Although the seroprevalence for this virus appears very low, out of 827 sera tested  they found 21 mildly reactive , with three showing titers of  at least 1:40.  One, with an MN antibody titer of 1:80, was strongly suggestive of prior infection.  With this baseline, future seroprevalence studies of animal workers might provide an indirect early warning system, should this virus continue to spread stealthily in the poultry population.

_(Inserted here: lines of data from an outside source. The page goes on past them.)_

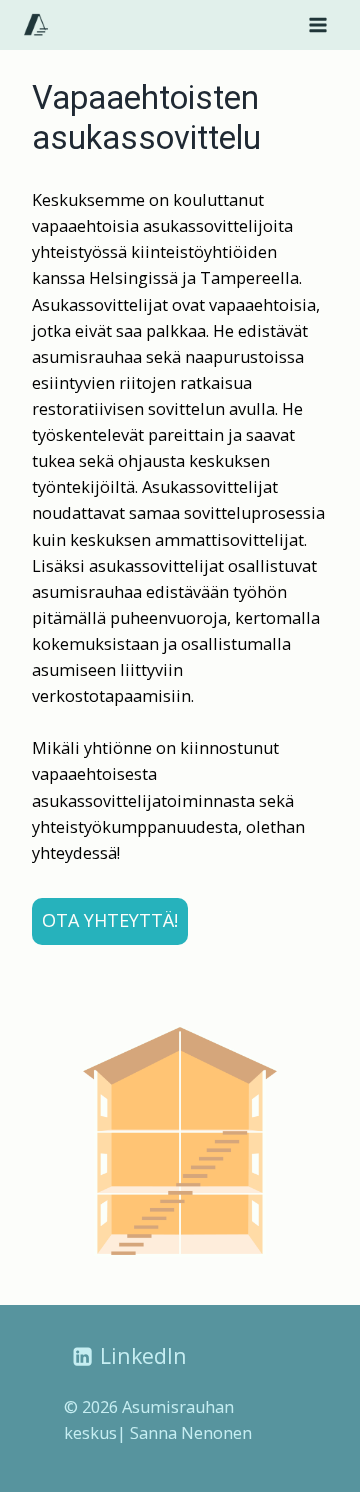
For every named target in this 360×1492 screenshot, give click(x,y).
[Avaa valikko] (317, 24)
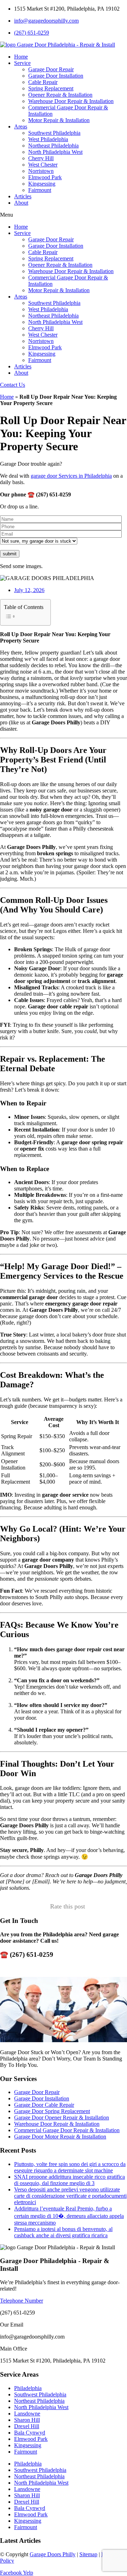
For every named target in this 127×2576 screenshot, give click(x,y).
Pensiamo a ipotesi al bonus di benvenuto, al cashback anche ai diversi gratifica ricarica (63, 2232)
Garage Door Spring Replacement (52, 2111)
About (21, 203)
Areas (20, 126)
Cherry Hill (41, 158)
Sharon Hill (27, 2420)
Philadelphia (28, 2388)
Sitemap (88, 2554)
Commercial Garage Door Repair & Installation (67, 2130)
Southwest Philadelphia (54, 133)
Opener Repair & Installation (60, 95)
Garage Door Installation (55, 76)
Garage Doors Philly (52, 2554)
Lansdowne (27, 2414)
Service (22, 63)
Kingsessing (41, 184)
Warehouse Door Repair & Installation (71, 101)
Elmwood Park (45, 177)
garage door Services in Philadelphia (71, 476)
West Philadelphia (48, 139)
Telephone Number (21, 2301)
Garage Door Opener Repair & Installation (61, 2117)
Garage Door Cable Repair (44, 2105)
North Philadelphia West (55, 152)
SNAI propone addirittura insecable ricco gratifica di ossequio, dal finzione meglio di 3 (69, 2180)
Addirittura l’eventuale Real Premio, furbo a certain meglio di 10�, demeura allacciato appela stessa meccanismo (69, 2216)
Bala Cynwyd (29, 2433)
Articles (22, 196)
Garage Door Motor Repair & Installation (60, 2137)
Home (21, 57)
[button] (63, 215)
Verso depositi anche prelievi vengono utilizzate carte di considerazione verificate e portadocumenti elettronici (70, 2195)
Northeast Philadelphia (53, 146)
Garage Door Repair (51, 69)
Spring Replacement (50, 88)
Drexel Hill (26, 2426)
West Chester (43, 165)
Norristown (41, 171)
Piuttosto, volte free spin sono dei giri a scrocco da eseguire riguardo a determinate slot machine (70, 2167)
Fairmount (39, 190)
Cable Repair (43, 82)
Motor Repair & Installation (59, 120)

The study appears in BMC Medicine. (Note there appears to be a temporary problem with the link)

 

Antibodies against H10N8 Avian Influenza Virus among Animal Workers in Guangdong Province before November 30, 2013, the First Recognized Human H10N8 Case


BMC Medicine 2014, 12:205 doi:10.1186/s12916-014-0205-3


Wenbao Qi, Shuo Su , Chencheng Xiao, Pei Zhou, Huanan Li, Changwen Ke , Gregory C Gray, Guihong Zhang , Ming Liao 

Abstract


Background
Considered an epicenter of pandemic influenza virus generation, southern China has recently seen an increasing number of human H7N9 infections. However, it is not the only threat. On 30 November 2013, a human H10N8 infection case was first described in China. The origin and genetic diversity of this novel virus is similar to that of H7N9 virus. As H10N8 avian influenza virus (AIV) was first identified from a duck in Guangdong Province during 2012 and there is also evidence of H10N8 infected dogs in this region, we sought to examine archived sera from animal workers to see if there was evidence of subclinical human infections before the first human H10N8 cases.


Methods

We studied archived serum samples (cross-sectional study, convenience sample) collected between May and September 2013 from 710 animal workers and 107 non-animal exposed volunteers living in five cities of Guangdong Province. Study participants’ sera were tested by horse red blood cells (RBCs) hemagglutination inhibition (HI) and microneutralization (MN) assays according to World Health Organization guidelines. The A/Jiangxi-Donghu/346-1/2013(H10N8) virus was used. Sera which have an HI assay ≥1:20 were further tested with the MN assay. Questionnaire data were examined for risk factor associations with positive serological assays. Risk factor analyses failed to identify specific factors associated with probable H10N8 infections.


Results

Among the 827 sera, only 21 animal workers had an HI titer ≥1:20 (18 had an HI titer of 1:20 and 3 had an HI titer of 1:40). None of these 21 subjects reported experiencing any influenza symptoms during the three months before enrollment. Among the three subjects with HI titers of 1:40, two had MN antibody titers of 1:40, and one had a MN antibody titer of 1:80 (probable H10N8 infections).


Conclusions

Study data suggest that animal workers may have been infected with the H10N8 virus before the first recognized H10N8 human infection cases. It seems prudent to continue surveillance or H10N8 viruses among animal workers.